Israeli Offensive Begins

Israeli Military Preparations

Critical of Israeli Actions


JERUSALEM: The Israeli military maintained its pressure on Gaza City with heavy bombardments overnight, residents said, ahead of a Thursday (Aug 21) meeting between Prime Minister Benjamin Netanyahu and his ministers on plans to seize the enclave's largest city.

The military a day earlier called up 60,000 reservists in a sign that the government was pressing ahead with the plan, despite international condemnation. Although one military official said that most reservists would not serve in combat and that the strategy to take Gaza City had not yet been finalised.

Calling up tens of thousands of reservists is also likely to take weeks, giving time for mediators to attempt to bridge gaps over a new temporary ceasefire proposal that Hamas has accepted, but the Israeli government is yet to officially respond to.

The proposal calls for a 60-day ceasefire and the release of 10 living hostages being held in Gaza by Hamas militants and of 18 bodies. In turn, Israel would release about 200 long-serving Palestinian prisoners held by Israel.

The Israeli government has restated that all of the remaining 50 hostages held by militants in Gaza must be released at once. Israeli officials believe that around 20 of them are still alive.

GAZA CITY SEIZURE

Netanyahu is scheduled to meet with some Cabinet ministers on Thursday to discuss his plan to seize Gaza City, according to Haaretz and other Israeli media, without giving more details.

The plan was approved this month by the security Cabinet, which he chairs, even though many of Israel’s closest allies have urged the government to reconsider.

Netanyahu is under pressure from some far-right members of his coalition to reject a temporary ceasefire and instead to continue the war and pursue the annexation of the territory.

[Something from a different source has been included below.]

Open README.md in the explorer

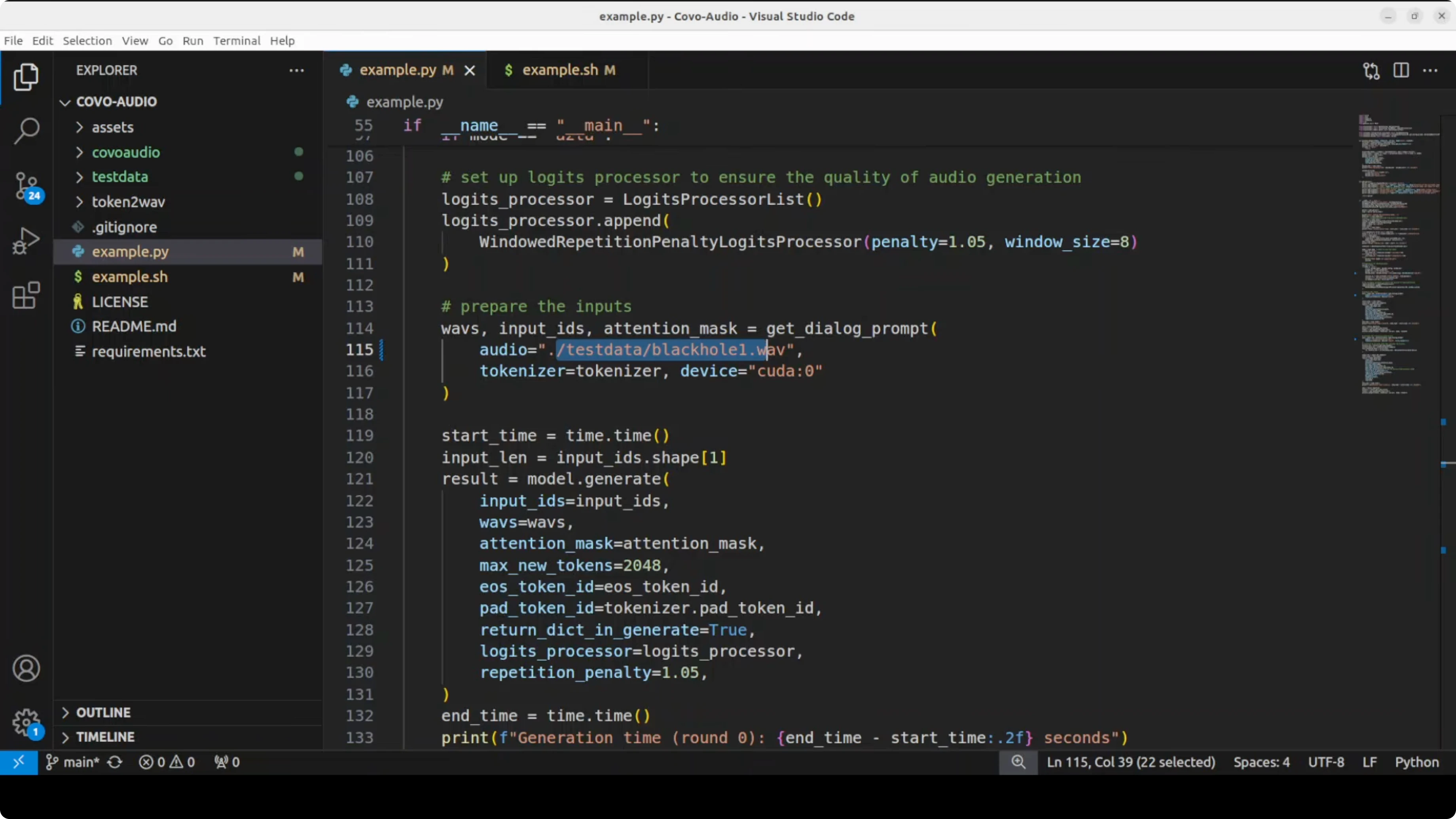pos(134,326)
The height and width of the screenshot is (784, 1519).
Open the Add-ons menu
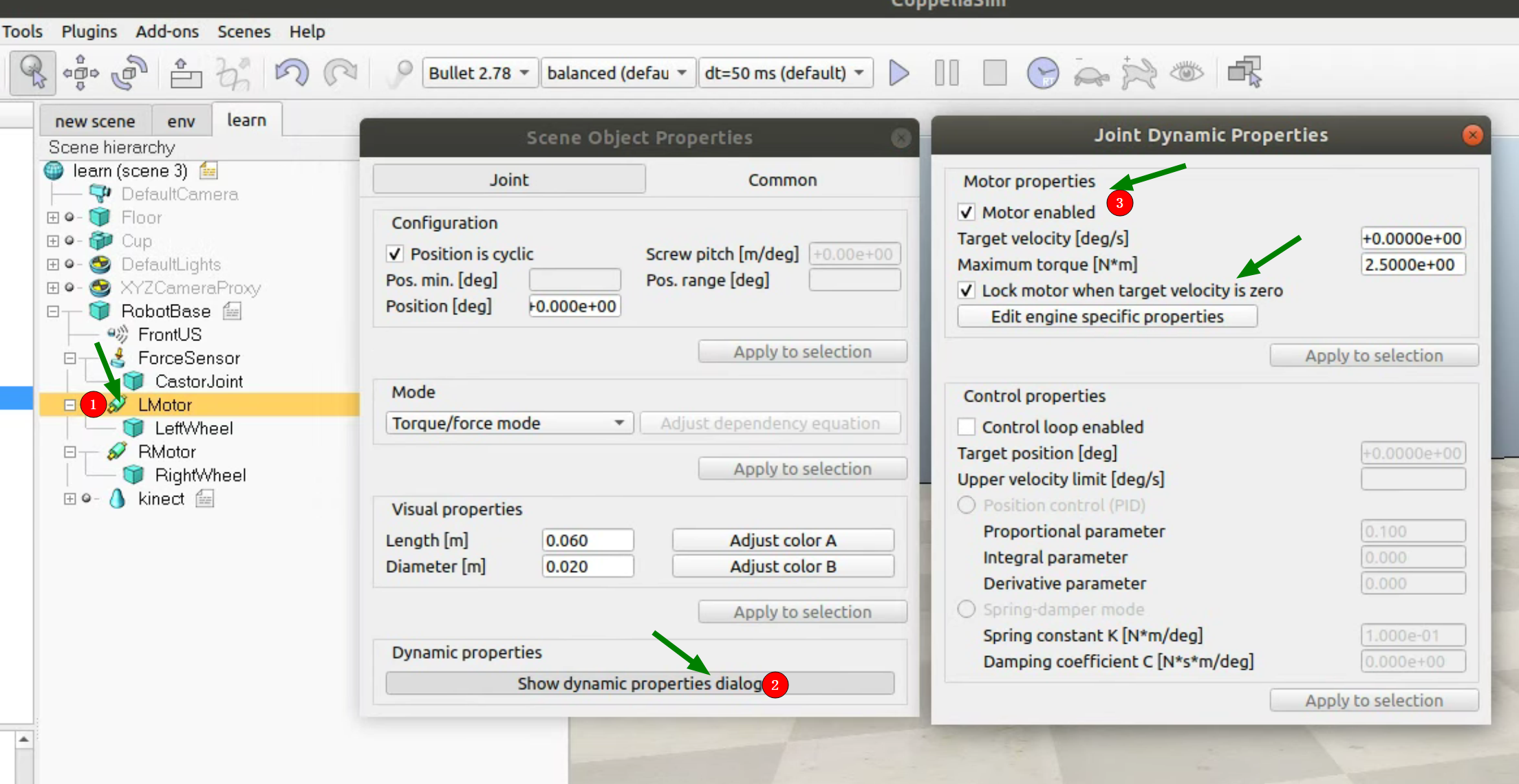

In Gaza City, thousands of Palestinians have left their homes as Israeli forces have escalated shelling on the Sabra and Tuffah neighbourhoods. Some families have left for shelters along the coast, while others have moved to central and southern parts of the enclave, according to residents there.

"We are facing a bitter-bitter situation, to die at home or leave and die somewhere else, as long as this war continues, survival is uncertain," said Rabah Abu Elias, 67, a father of seven.

"In the news, they speak about a possible truce, on the ground, we only hear explosions and see deaths. To leave Gaza City or not isn't an easy decision to make," he told Reuters by phone.

Israeli tanks have been edging closer to densely populated Gaza City over the past ten days. Israeli officials have said evacuation notices would be issued to Palestinians there before the military moves in.

Two more people have died of starvation and malnutrition in Gaza in the past 24 hours, the territory's health ministry said on Thursday. The new deaths raised the number of Palestinians who have died from such causes to 271, including 112 children, since the war began.